Travel stocks lead the decline across Europe – IAG (IAG) down 11 per cent, TUI (TUI)–11 per cent, EasyJet (EJ) –13 per cent, Rolls Royce (RR) –11 per cent etc. Again trading some way off their lows after an hour of trading. Oil stocks also declined sharply as crude prices sank, with Shell (RDSA) –6 per cent, BP (BP) –7 per cent. 

Banks are falling on lower yields, fears for economic outlook. 

WTI sinks to $73, down 14 per cent from the recent highs; Brent to $78 – down about 9 per cent from recent peak. 

Guess who’s up? Lockdown winners Ocado (OCDO) and Just Eat Takeaway (JET) are the only risers on the FTSE 100 this morning. HelloFresh (HFG) up in Frankfurt by 6 per cent for same reasons. 

Yields are down – US 10s back to 1.51 per cent. 2s also down sharply, about 10bps for the worst one-day decline since March. 

In FX havens like the Swissy, Yen are bid, commodity currencies are offered with AUDUSD sinking to 71 to test the Aug low. USDCAD up to 1.276 to test the Sep high. GBP also under a lot of pressure still as likely BoE now averse to a hike. USD overall a tad lower with competing pressures on either side. EURUSD is higher. 

Lower yields boosting gold, back above $1800; Bitcoin not providing much of a hedge as it falls to the $55k area. Industrial metals down, with copper –3 per cent or so. 

US futures down hard after the Thanksgiving holiday – after steep selling in some of the big tech/lockdown winners like Zoom (0A1O), Peloton (PTON) etc in recent sessions there is scope for these to bounce, whilst the energy and financial components will come under pressure, though travel stocks will be worst affected. 

What does the sharp selloff mean? 

First there are immediate travel restrictions on southern Africa – Hong Kong has reported positive cases. The rand fell – USDZAR jumping to 16.3, the weakest the rand has been in a year. SA-exposed names like Standard Chartered and Old Mutual off 6 per cent. 

Travel stocks are clearly the most exposed, but so too banks and energy – the big cyclical plays that have driven gains this week and are seen doing well in 2022.  Tougher outlook? We shall see but there is clear exposure to any travel restrictions even if the variant does no other economic damage.

Make of this what you will – but should IAG and TUI really be down YTD? Looks like an overreaction so far. 
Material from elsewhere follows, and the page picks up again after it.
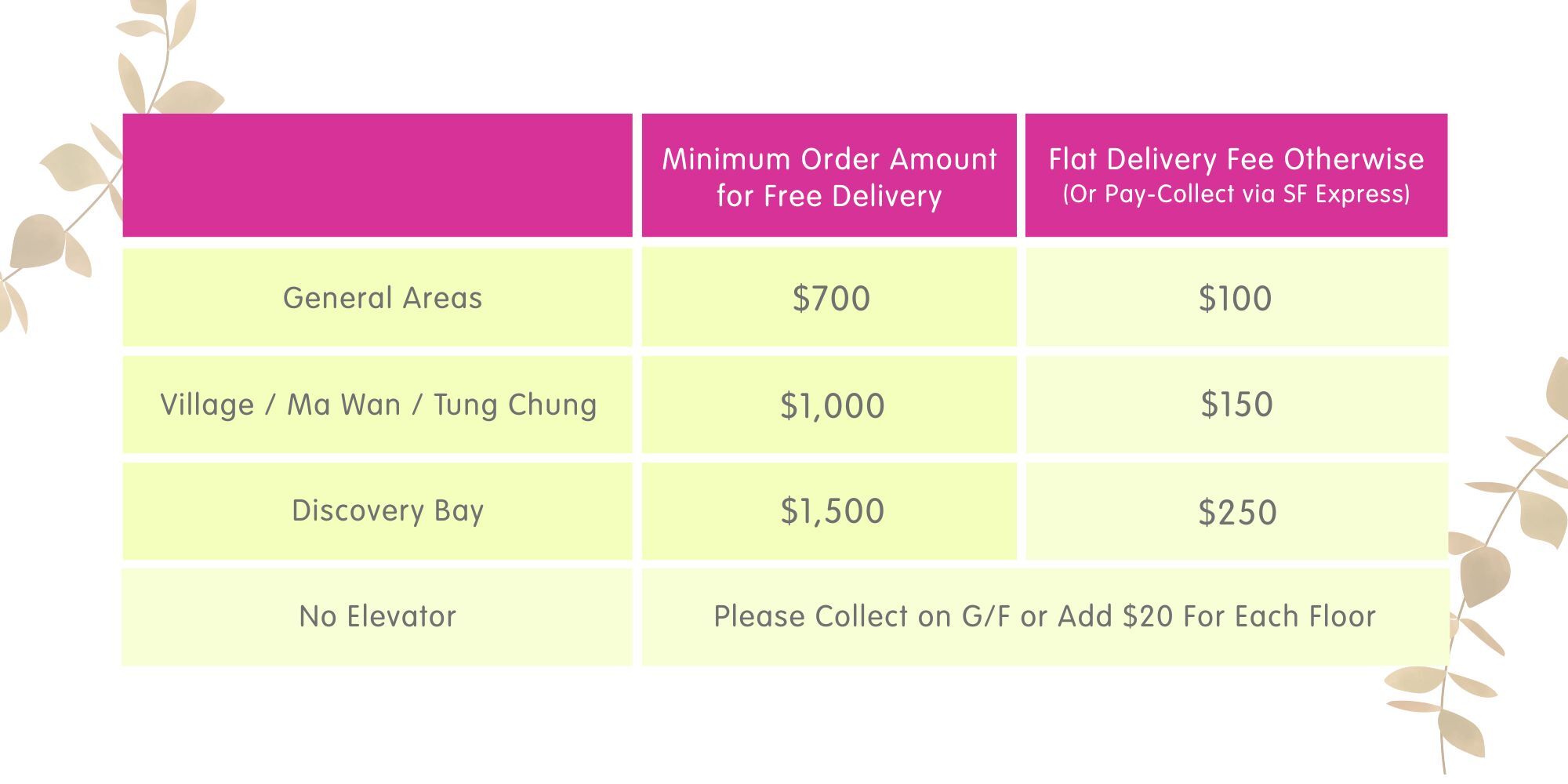1568x784 pixels.
Task: Click the Discovery Bay row label
Action: pos(387,510)
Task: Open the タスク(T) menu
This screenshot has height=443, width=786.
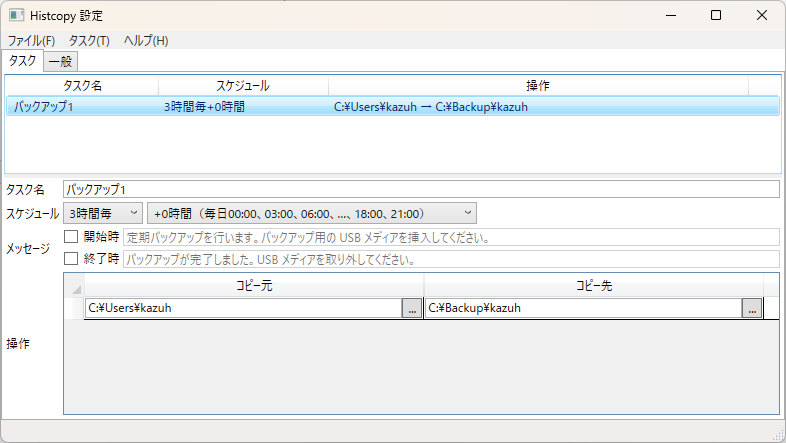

Fears that a vaccine-evading variant could sweep through Europe, which is already facing a tough winter, have spooked the market, but this could be a buying opportunity for some beaten-down names. Ultimately stocks have performed well despite the pandemic and gaps have been closed after any sell-off – though how long it takes and much further the market goes down is the key question for timing. The Delta variant weighed on sentiment in Aug-Sep, leading to a pullback/correction in indices, until it was clear the risk had subsided – we could be in for a similar period of underperformance amid a risk averse outlook – until there is more data and clarity around the variant. 

We’ve had a good run up since Oct – so far this decline is not even testing the October lows in the main markets. Look for DAX to go to 15,000, a big horizontal support, before we consider being a correction.

Does the variant steal the Santa Rally, or just make it more likely now there are better entry points for investors who’d been waiting for their chance?

Lots of de-risking going on across portfolios away from names exposed to cyclical growth etc, but there is not yet strong evidence that the variant will lead to lower economic outlook yet. Current situation favours quality tech, oversold software, high beta stocks that were smacked down by the pop in yields this week.

Central banks are watching – any sign of stress in financial markets on real economic worries will be the excuse to stop tightening, which could offer support to equities by lowering yields.

Near-term this could provide the cover for the Bank of England not to raise rates next month – watching GBP come under a lot of pressure this morning, with cable making a new YTD low at 1.3277, but coming back now to trade flat at 1.3310. 

It could also stop the Fed from potentially increasing the rate at which it tapers QE.